Title: Tracking of Intellectual Property using the Blockchain
Alexander Schoenhals, Thomas Hepp, Philip Ehret, Bela Gipp
The Blockchain Technology (BT) is a promising technology. Due to its integrity and immutability characteristics, BT affects almost all businesses where digital transactions are executed, and a high level of trust is required. In summary, its architecture is predestined for the protection of intellectual property - also in the context of scientific research and knowledge creation. We present an approach that makes it possible to track early concepts even during their development. The outcome is recorded and linked to the originating person. In our prototype recording is done using digital pens with which contributors write down their notes on normal paper. The identified writing is interpreted using optical character recognition and stored in standardized JSON objects. To guarantee both proof-of-existence and proof-of-origin, a unique hash is generated from each digital artifact stored and embedded into the Blockchain by the OriginStamp decentralized trusted timestamping servi ce.
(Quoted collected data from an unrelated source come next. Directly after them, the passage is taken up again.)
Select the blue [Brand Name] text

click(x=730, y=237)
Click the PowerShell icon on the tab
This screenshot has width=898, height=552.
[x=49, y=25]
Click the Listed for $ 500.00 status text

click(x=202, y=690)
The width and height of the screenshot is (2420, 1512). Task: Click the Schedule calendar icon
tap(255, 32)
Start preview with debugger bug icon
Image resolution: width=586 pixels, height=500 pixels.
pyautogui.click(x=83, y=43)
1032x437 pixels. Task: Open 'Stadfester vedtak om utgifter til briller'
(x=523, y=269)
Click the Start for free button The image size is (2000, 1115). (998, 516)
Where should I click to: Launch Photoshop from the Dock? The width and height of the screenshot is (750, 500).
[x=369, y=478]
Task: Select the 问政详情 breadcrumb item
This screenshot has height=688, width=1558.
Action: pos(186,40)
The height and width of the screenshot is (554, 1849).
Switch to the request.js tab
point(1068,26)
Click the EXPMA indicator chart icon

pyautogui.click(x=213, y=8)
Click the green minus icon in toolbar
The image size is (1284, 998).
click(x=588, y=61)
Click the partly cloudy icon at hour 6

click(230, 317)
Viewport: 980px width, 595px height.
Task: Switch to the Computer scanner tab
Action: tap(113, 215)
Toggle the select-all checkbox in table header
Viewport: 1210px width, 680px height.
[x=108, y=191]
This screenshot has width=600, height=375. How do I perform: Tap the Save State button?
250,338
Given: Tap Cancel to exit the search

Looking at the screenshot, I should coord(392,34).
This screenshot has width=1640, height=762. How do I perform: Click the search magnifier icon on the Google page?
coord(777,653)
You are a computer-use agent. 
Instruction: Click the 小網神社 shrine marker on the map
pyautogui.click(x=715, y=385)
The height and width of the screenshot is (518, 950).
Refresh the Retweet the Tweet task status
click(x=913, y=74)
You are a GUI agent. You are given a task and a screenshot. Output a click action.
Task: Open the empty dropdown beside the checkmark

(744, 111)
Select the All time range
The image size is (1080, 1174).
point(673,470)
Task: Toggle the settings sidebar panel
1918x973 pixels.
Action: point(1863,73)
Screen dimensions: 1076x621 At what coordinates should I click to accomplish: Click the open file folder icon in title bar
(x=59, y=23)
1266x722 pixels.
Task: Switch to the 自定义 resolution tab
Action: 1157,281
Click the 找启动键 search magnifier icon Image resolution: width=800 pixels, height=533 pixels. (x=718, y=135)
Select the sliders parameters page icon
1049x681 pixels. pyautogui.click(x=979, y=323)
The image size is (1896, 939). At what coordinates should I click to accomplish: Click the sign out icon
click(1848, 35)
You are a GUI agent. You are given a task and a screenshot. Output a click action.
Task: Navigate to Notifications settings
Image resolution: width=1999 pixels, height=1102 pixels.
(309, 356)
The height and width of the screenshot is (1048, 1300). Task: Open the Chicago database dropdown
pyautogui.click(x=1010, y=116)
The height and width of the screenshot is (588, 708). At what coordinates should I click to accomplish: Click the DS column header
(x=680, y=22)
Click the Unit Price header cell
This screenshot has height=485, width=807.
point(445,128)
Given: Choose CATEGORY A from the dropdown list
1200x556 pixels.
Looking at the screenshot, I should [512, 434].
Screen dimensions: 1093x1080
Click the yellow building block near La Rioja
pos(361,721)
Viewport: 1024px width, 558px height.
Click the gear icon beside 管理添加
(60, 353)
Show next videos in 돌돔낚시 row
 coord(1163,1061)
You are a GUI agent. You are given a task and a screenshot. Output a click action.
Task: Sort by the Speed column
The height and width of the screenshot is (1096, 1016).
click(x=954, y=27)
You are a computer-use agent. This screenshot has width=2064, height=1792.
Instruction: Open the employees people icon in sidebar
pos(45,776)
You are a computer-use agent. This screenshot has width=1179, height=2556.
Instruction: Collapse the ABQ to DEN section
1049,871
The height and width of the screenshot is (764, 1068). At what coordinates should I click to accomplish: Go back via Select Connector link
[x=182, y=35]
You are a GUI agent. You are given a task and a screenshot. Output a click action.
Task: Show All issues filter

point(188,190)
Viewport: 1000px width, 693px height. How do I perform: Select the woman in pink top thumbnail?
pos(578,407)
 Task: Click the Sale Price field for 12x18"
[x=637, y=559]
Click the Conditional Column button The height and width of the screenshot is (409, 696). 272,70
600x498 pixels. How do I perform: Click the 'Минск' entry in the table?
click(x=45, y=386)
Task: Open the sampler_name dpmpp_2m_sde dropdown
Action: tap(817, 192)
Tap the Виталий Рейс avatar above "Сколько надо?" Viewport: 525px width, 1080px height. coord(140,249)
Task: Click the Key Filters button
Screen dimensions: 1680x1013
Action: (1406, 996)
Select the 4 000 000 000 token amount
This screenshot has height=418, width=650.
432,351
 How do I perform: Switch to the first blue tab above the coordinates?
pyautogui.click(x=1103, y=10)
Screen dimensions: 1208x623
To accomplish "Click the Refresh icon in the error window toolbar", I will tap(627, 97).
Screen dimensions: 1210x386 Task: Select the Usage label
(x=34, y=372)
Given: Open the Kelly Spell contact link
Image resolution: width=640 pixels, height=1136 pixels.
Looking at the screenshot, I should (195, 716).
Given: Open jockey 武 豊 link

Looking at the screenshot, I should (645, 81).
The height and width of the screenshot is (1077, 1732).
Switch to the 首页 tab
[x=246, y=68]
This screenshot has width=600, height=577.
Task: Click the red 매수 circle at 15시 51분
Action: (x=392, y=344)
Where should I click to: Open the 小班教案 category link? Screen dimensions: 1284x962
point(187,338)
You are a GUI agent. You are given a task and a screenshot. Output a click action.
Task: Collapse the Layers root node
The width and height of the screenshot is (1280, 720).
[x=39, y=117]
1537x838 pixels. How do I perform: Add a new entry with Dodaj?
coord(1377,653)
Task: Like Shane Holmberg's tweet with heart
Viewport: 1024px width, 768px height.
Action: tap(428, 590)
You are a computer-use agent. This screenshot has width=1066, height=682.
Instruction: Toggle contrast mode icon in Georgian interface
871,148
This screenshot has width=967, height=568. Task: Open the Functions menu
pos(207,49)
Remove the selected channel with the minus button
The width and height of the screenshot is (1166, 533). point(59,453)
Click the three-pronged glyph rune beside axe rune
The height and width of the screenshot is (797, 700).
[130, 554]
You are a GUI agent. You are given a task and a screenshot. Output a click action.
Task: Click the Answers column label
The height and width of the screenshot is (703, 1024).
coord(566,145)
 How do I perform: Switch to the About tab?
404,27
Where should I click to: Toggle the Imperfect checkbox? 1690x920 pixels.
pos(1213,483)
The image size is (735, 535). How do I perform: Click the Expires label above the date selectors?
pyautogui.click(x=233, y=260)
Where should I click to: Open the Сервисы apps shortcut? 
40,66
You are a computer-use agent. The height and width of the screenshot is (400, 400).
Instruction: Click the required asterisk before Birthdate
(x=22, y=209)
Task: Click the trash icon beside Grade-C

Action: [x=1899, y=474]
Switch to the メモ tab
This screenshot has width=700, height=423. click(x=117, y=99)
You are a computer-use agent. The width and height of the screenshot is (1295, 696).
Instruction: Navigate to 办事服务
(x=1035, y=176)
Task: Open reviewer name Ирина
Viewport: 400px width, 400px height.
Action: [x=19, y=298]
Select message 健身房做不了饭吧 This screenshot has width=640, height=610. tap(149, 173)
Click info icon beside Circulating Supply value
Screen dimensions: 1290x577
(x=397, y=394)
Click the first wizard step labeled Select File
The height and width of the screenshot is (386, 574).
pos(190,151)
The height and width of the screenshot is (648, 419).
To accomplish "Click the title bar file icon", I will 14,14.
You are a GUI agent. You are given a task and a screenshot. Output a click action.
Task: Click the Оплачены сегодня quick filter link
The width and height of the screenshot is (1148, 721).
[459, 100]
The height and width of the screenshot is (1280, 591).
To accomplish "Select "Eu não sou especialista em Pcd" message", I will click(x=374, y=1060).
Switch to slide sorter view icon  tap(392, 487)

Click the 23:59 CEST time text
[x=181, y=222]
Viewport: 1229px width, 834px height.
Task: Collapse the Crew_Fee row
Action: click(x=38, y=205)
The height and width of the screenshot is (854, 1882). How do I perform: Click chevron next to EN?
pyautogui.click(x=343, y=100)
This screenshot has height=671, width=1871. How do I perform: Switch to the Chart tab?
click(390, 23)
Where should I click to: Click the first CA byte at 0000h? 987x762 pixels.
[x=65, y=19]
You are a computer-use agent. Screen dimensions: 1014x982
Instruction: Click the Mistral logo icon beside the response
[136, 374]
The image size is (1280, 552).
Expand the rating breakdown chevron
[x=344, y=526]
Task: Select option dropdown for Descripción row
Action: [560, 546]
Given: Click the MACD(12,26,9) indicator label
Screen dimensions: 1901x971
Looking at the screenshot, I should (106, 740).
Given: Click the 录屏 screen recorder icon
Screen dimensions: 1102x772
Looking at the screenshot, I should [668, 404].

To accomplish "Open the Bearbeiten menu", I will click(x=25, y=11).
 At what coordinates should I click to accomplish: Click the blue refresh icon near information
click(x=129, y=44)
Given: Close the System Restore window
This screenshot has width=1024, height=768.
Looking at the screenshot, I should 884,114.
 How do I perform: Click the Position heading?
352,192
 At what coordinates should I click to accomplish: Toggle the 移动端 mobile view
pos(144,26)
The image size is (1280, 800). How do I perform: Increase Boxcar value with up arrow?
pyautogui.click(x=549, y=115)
Once this unique fingerprint is embedded in a transaction in the underlying Blockchain network, it can be proven where particular contributions originated due to the characteristics of Blockchain architecture. By providing a clear proof-of-origin, all creators (even third parties) could continue to work on an existing project and add their contribution proportionately, depending on the state of progress. This concept enables an Open Science ecosystem.